Jardín

Minúsculo como recipiente de esencias. Tratándose de un jardín, qué mejor alusión al olfateo de aromas. El de Astorga es muy chico. Desde el acceso se deja ver con un simple golpe de vista. Una superficie diáfana, minimalista, que antaño guardó los barroquismos de un laberinto entre avenidas, glorietas, pilones y fuentes. Luminoso hoy, sombrío ayer, por  causa y efecto de una soberbia arboleda de negrillos que sucumbió  a la maldición martirizante de una epidemia.

El jardín de Astorga, conocido como de la sinagoga, es el pequeño bolsillo en el que esta ciudad guarda apretujadas  las euforias y añoranzas de su paisanaje. Reducto infantil, a la vez que, remanso de mayores. Paseado una y mil veces, día a día, nunca empacha. Ahí está la balconada al monte Teleno o a los atardeceres de rojo subido para digerir de un vistazo las angustias y elevar el alma. No entiende de estaciones. Si el sol le enluce y colorea, la niebla le opaca con el velo de los misterios. Se deja mirar en cualquiera de las cambiantes formas de los meteoros.

Este lugar se lee en lírica y en prosa. La mundanidad le cuadra. Templete y aguaducho levantan acta.

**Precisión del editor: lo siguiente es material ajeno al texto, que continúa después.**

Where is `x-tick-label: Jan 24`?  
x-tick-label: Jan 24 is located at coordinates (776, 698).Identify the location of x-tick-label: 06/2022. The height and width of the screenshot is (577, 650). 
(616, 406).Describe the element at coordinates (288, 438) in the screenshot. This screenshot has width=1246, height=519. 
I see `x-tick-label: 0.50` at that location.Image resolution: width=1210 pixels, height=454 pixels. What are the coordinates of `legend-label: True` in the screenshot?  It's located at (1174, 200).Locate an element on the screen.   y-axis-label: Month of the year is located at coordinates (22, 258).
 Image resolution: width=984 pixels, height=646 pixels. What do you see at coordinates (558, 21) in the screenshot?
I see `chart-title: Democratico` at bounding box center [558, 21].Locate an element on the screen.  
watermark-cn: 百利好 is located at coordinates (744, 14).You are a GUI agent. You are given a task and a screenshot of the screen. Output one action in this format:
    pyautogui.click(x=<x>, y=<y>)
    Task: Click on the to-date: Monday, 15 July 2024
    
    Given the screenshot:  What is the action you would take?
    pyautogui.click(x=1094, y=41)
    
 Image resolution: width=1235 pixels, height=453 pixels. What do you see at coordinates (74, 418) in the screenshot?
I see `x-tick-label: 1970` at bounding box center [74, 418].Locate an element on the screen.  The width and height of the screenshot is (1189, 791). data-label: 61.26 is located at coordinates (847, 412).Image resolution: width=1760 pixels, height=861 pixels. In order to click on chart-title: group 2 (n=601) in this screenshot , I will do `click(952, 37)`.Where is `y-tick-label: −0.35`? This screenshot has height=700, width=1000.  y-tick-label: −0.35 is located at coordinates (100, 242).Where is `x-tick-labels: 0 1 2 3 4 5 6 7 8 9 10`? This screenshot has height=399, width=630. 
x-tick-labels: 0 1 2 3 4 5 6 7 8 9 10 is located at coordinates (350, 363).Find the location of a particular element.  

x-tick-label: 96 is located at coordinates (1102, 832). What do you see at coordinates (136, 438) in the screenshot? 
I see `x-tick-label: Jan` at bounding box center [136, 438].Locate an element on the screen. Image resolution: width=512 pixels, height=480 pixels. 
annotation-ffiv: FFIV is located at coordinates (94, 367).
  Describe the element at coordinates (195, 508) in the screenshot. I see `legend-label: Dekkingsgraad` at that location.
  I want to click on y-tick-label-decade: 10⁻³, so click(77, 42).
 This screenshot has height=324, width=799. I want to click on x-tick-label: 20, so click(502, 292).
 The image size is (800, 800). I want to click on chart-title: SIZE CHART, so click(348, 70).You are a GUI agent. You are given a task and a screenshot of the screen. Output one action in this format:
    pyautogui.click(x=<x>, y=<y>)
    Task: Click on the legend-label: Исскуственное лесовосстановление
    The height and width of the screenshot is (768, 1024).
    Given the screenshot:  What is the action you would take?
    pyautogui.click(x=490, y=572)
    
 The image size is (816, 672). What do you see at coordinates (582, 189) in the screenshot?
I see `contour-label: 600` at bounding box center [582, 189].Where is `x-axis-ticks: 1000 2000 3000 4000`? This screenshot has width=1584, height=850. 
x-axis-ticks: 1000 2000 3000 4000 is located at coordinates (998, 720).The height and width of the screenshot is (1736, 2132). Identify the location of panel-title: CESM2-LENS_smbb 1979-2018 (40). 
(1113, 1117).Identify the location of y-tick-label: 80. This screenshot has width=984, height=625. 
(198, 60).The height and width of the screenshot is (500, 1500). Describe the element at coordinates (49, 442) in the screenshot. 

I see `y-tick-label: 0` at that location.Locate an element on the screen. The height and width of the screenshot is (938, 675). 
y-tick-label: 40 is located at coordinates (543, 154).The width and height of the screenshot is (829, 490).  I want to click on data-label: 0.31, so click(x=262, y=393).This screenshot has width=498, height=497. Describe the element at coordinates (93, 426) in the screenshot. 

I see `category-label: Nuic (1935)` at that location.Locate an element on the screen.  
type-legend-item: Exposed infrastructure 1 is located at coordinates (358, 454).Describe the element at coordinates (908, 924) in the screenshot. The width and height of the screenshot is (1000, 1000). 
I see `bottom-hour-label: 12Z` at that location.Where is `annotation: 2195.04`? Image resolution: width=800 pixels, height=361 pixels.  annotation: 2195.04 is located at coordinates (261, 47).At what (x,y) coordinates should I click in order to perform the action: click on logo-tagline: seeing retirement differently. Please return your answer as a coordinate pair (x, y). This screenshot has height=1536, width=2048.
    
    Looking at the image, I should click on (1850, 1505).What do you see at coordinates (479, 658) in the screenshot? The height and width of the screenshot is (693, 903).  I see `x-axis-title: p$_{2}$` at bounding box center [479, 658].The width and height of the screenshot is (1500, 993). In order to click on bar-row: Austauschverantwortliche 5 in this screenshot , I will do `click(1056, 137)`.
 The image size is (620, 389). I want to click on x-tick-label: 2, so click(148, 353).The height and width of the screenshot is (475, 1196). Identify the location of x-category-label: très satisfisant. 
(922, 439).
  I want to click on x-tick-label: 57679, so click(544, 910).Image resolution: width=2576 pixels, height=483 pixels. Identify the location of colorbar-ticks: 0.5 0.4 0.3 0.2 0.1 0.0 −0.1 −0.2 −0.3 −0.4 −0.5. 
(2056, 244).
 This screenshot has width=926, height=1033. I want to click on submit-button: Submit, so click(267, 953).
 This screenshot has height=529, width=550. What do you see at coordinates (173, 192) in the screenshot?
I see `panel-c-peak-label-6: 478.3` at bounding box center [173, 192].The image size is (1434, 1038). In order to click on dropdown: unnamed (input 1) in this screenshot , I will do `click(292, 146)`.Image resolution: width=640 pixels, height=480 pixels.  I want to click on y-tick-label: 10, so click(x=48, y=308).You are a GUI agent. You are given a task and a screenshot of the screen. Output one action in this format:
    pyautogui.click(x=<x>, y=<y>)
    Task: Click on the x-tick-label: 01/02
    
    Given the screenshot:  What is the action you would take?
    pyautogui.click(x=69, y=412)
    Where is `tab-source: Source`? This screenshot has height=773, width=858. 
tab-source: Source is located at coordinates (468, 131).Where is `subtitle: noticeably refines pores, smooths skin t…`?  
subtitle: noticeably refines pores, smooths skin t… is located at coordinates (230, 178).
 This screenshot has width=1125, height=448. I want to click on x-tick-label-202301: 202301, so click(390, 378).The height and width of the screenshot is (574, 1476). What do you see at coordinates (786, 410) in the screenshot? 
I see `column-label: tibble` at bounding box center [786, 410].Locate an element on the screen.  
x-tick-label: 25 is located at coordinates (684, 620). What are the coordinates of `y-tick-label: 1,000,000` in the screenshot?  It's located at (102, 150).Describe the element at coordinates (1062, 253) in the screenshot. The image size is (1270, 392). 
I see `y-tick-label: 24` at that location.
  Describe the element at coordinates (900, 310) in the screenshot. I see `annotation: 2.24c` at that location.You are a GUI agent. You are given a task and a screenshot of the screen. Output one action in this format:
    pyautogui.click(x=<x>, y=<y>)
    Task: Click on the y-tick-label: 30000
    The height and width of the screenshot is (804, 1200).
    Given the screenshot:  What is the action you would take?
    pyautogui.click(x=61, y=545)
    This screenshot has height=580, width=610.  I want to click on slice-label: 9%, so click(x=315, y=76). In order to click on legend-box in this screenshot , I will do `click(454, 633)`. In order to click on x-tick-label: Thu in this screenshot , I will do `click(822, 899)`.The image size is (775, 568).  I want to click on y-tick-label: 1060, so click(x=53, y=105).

Regala el oído de visitantes con banda municipal al son de pasodobles y pasacalles, y alguna otra ligereza moderna, a público embelesado en el salto atrás del tiempo que es toda música de juventud. Expone la risa franca de los niños en guiñoles, teatrillos y payasadas de payasos. A los más mayores, sin fronteras de edad, les reserva mesas y sillas, para mojar gaznates y aliviar gazuzas de mediodía con los aperitivos de patatas fritas y aceitunas que saben a gloria debajo de su toldo arbóreo.

Un pequeño trozo de paraíso es este parque, que nació bajo la inspiración del romanticismo y hoy vive una modernidad estilística que ha borrado ese pasado. Tiene cine el lugar. Aquí, directores como Fellini o Visconti, filmarían, como ellos saben, las decadencias con la grandeza afín de los recuerdos imborrables.